Many say the trend continues today. CD’s and DVD’s are likely to disappear soon as well. So what will we do. Maybe it will be flash drives or cloud memory, at least for a while. But if history repeats, these will be transient technologies as well.
When push comes to shove, the one answer for important information storage is now and will always be... the book. Yes, paper forever.
So why do I bring this up?
I was reading in the February 2011 edition of ASQ’s Quality Progress about how resistance to change is as alive today as it was many years ago. (see We are Different by Mike Carnell. QP Feb 2011. www.qualityprogress.com). The author talked about an antique book Mary Walton’s The Deming Management Methodwhich he recalled reading in the early ‘80s and how it demonstrated how Deming battled with resistance to change in those days as much as we do today. The article went on to discuss Deming’s “seven deadly diseases” and fourteen obstacles to the adoption of a quality culture.
First off, I enjoyed the article because I regularly struggle with folks who demonstrate their reluctance and resistance to change with the same pat concern “I know that might work for them, but you have to realize that we are different”. “ Second, Carnell is referring to this ancient text , but we continue to use it as a core text in our UBC Certificate Course for Laboratory Quality Management It is still published by Perigee (now a part of Penquin Putnam, New York) and is available through Amazon.

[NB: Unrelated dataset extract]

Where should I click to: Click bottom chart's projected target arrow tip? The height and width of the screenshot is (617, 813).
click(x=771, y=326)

I don’t know ihow many copies they sell these days other than the ones that we buy for our course, but I would argue that it should be a compulsory book for every quality manager office. Yesterday, Today, and maybe forever. There are some things that are almost assuredly true. This is a book that will never be electronic. If you want it you probably will have to have it in that ancient of ancient formats... ink upon paper.
But before I drift off into some sad rendition of how things were so much better in the old days, the point of this entry is that progress was not better back then, and further more, we are still struggling with the same challenges. Experience indicates that despite 30 years of published discourse this is a lesson we have never yet learned. Tasks may be specific. Quality principles are generalizable. Quality is a central part of patient care, immunohistochemistry, building cars, and delivering pizza. Establish policy, monitor for deviation, learn for the experience and continually improve. Adopt and go forward. Resist and continue along the path of repeated error.
For the laboratory in transition, reluctance to change is probably a hard wired genetic human trait. Resistance to change is counterproductive.
Incidentally, without getting too political, Deming undoubtedly was a visionary. Not only did he see the problems of his day. He was able to look forward to 2011. In 1982 Deming wrote in “Out of Crisis. (MIT Press, Cambridge, London):about the diseases and obstacles to transformational change in American management. In the automobile industry, the cost of employee health care was greater than the cost of steel per automobile. Even Deming, who was in no way a pro-management type guy, knew this was unsustainable.
Flash forward to today, to the challenges of General Motors and the financial burdens facing states like Wisconsin. Who knows where the financial health of the US would be today if sometime over the last 30 years, someone would have recognized that benefit packages needed to be managed for the sustainable long term.
If you listen real carefully, you can almost hear Deming calling out “I told you so!!”